▶ WHAT THE TASK ASKS
Among the lines of this listing, count those that include "button" and state the count by itself.

▶ DATA TO EXAMINE
######

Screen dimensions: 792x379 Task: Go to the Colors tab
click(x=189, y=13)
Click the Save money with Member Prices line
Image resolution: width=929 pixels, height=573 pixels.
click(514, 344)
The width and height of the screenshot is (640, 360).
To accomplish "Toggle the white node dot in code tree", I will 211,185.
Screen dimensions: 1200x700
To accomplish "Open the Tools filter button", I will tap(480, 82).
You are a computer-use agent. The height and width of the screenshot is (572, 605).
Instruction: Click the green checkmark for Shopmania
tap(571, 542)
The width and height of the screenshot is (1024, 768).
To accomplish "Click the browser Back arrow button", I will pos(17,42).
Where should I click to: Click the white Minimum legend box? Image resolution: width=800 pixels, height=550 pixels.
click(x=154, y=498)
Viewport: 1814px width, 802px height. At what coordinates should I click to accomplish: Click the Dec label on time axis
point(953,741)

######

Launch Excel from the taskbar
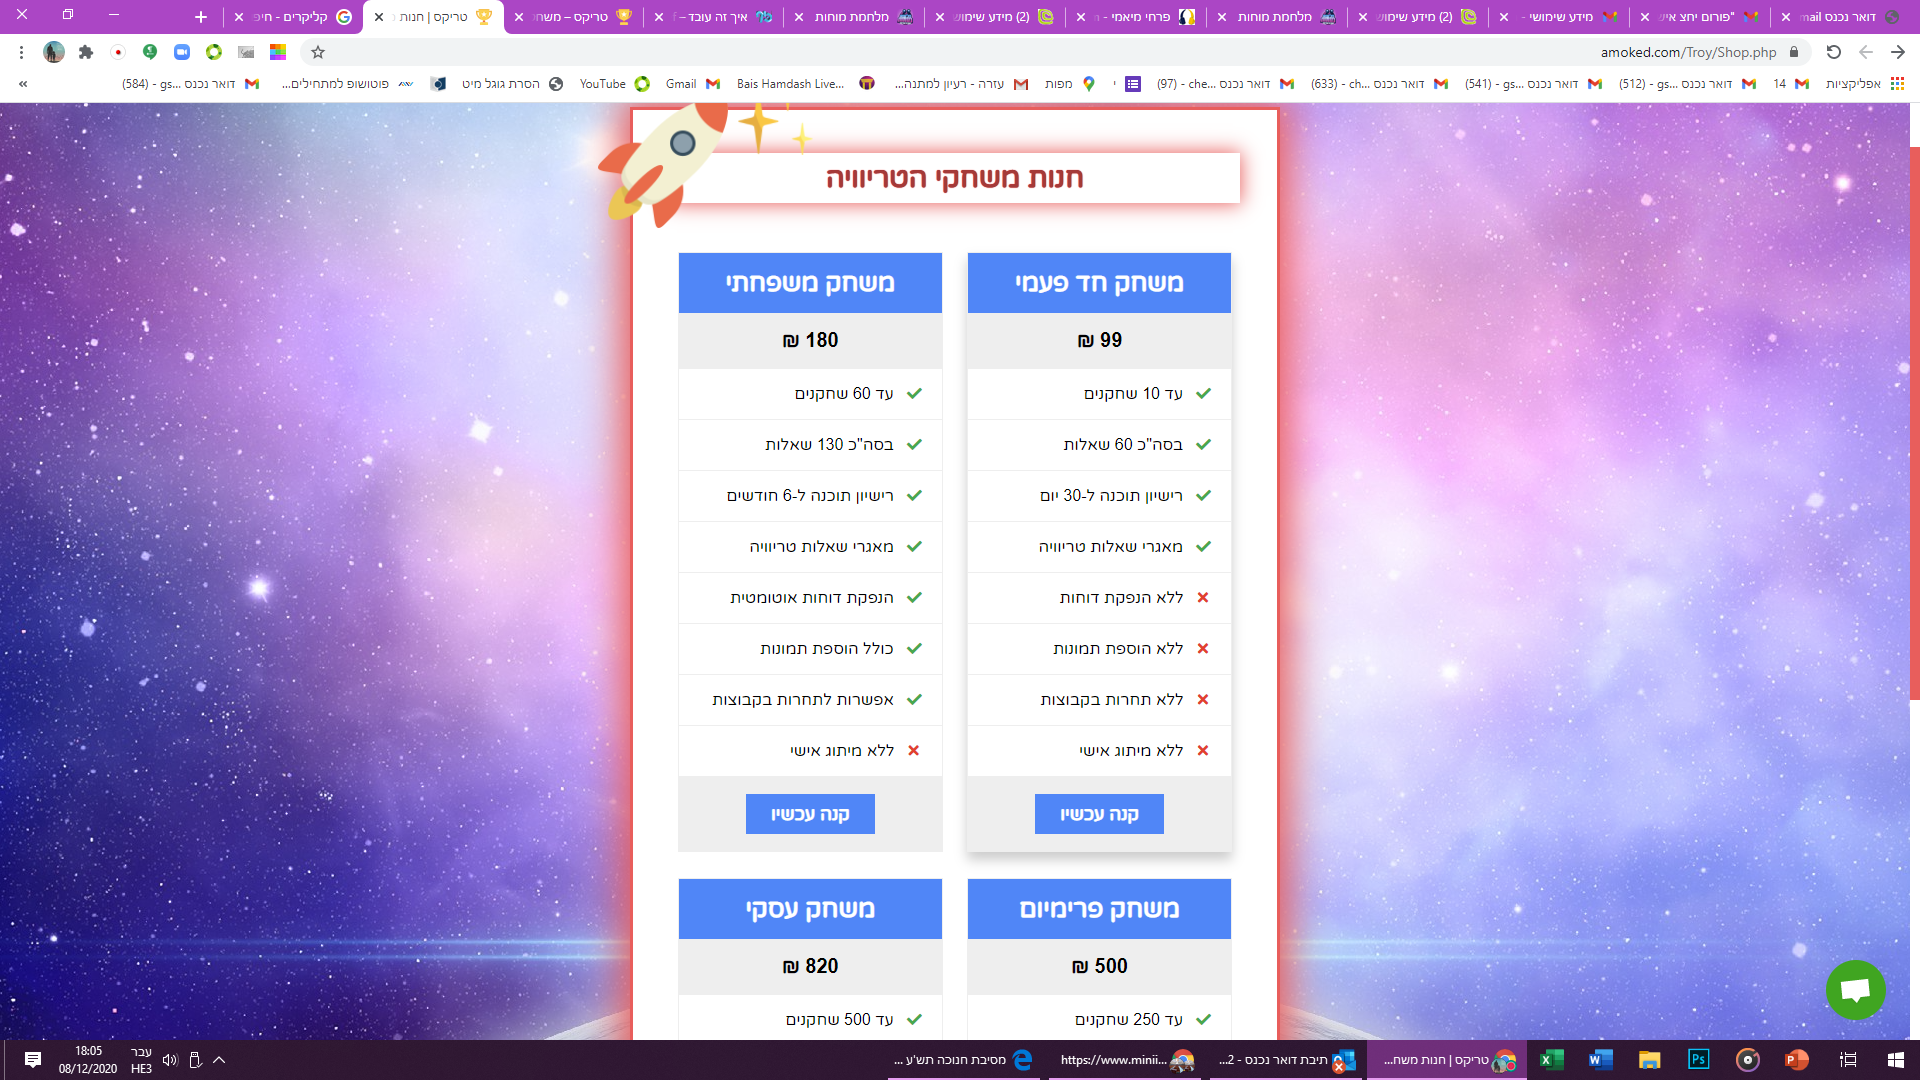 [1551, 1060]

######

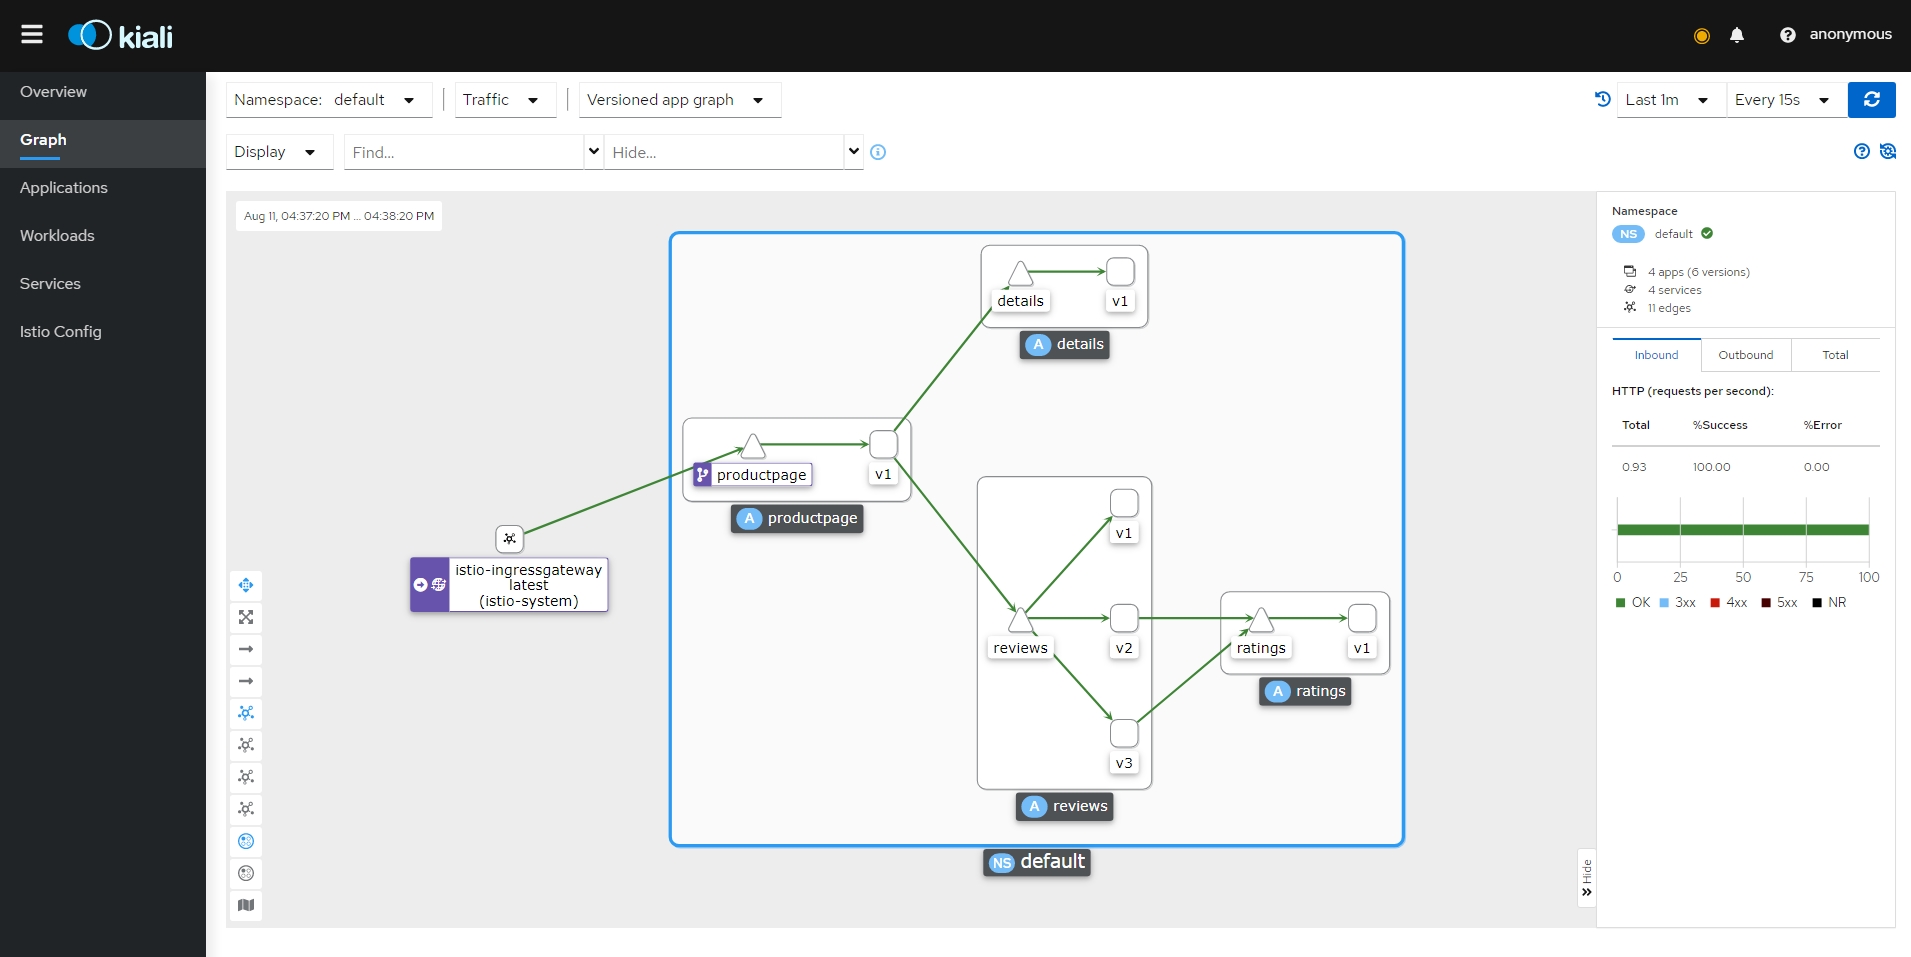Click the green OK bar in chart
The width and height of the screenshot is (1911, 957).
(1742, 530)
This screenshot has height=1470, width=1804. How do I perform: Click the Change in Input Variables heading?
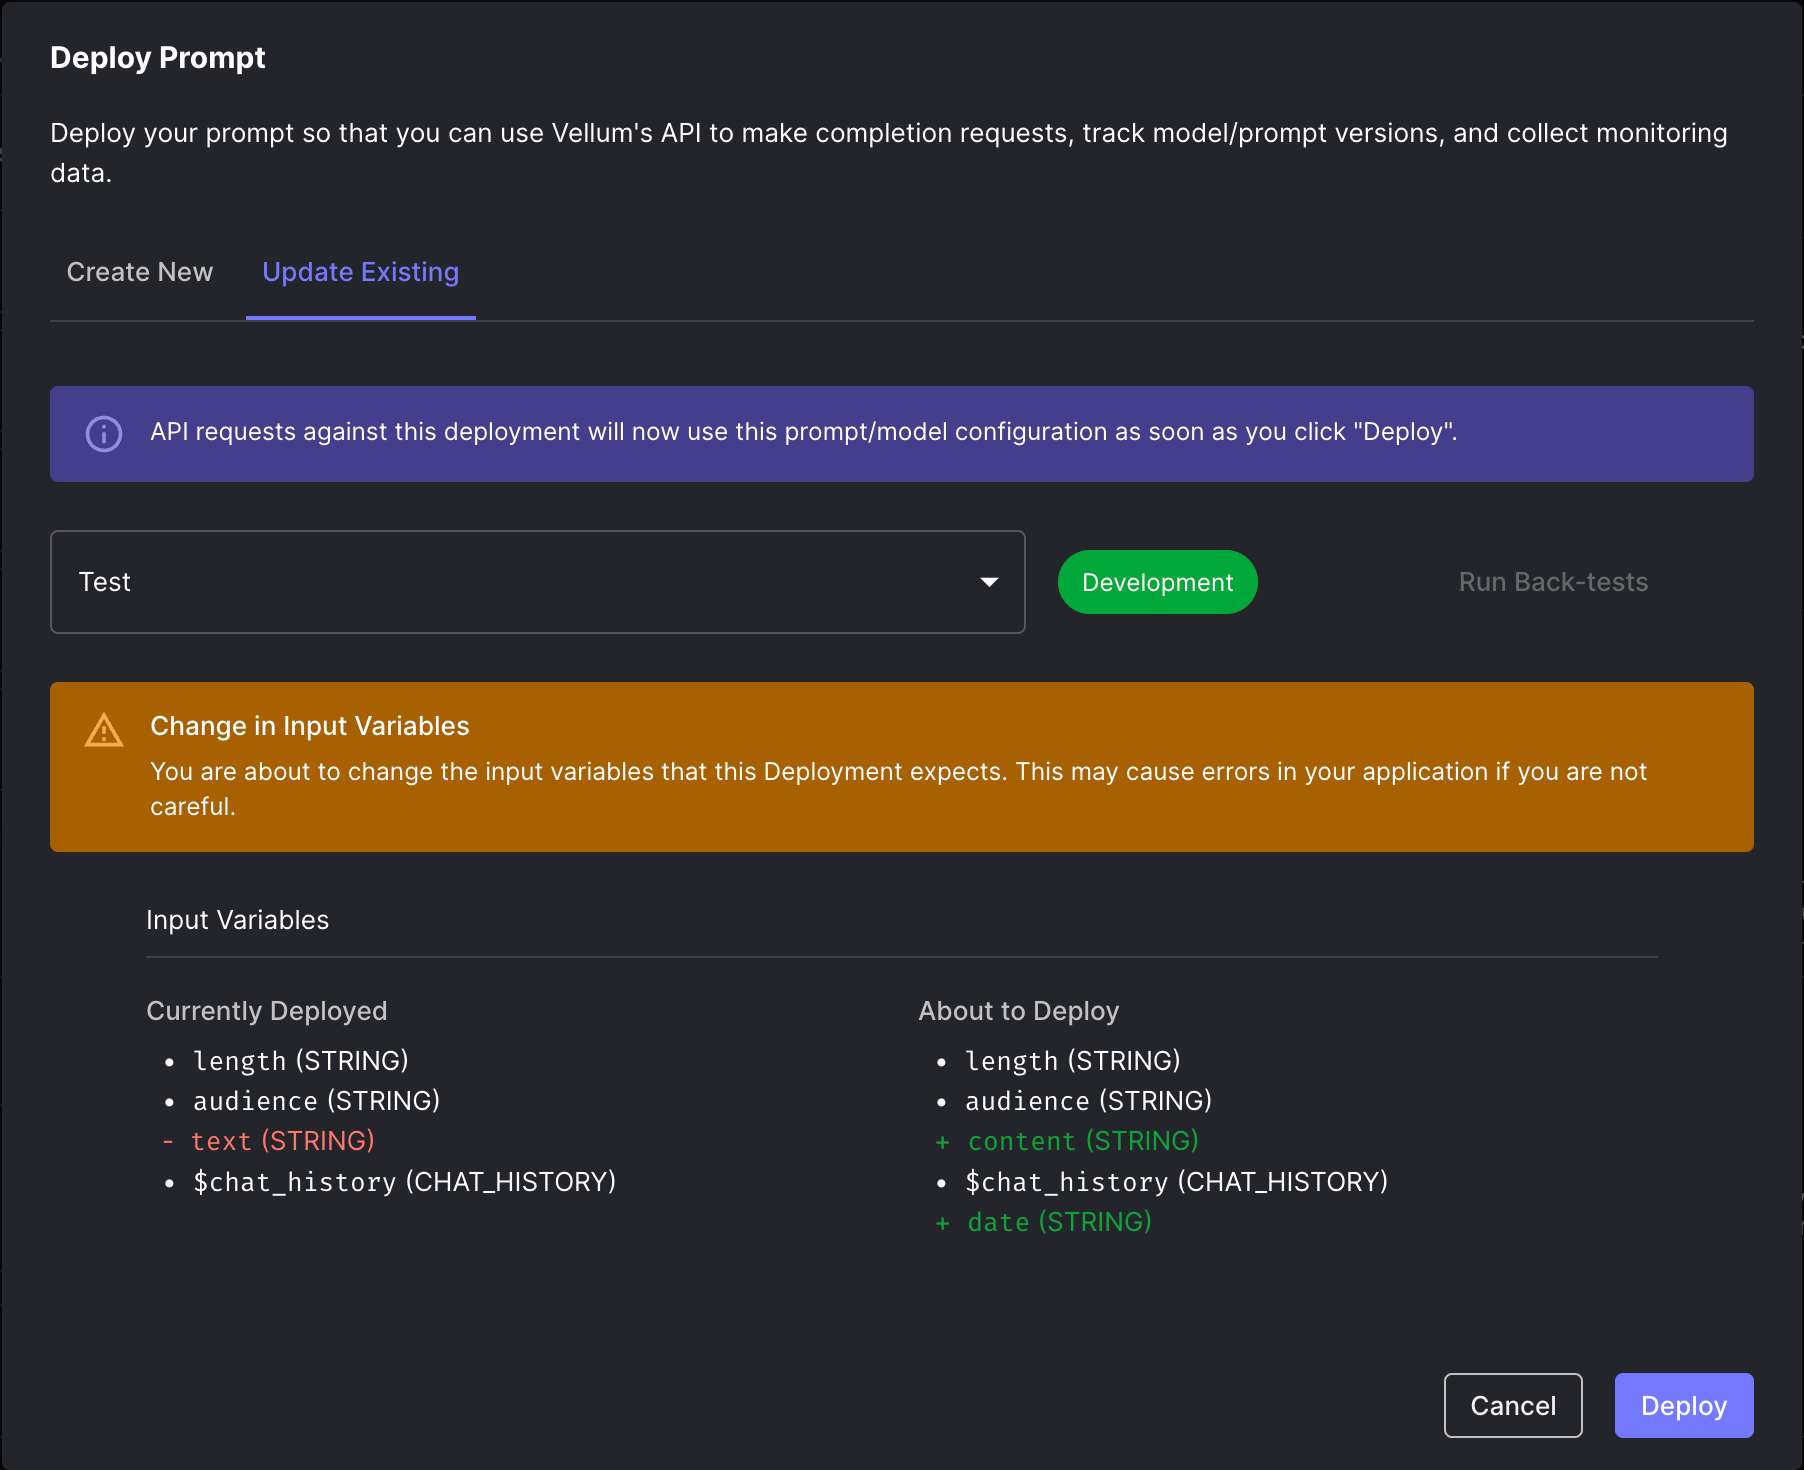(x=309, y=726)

######

▶ OUTPUT
2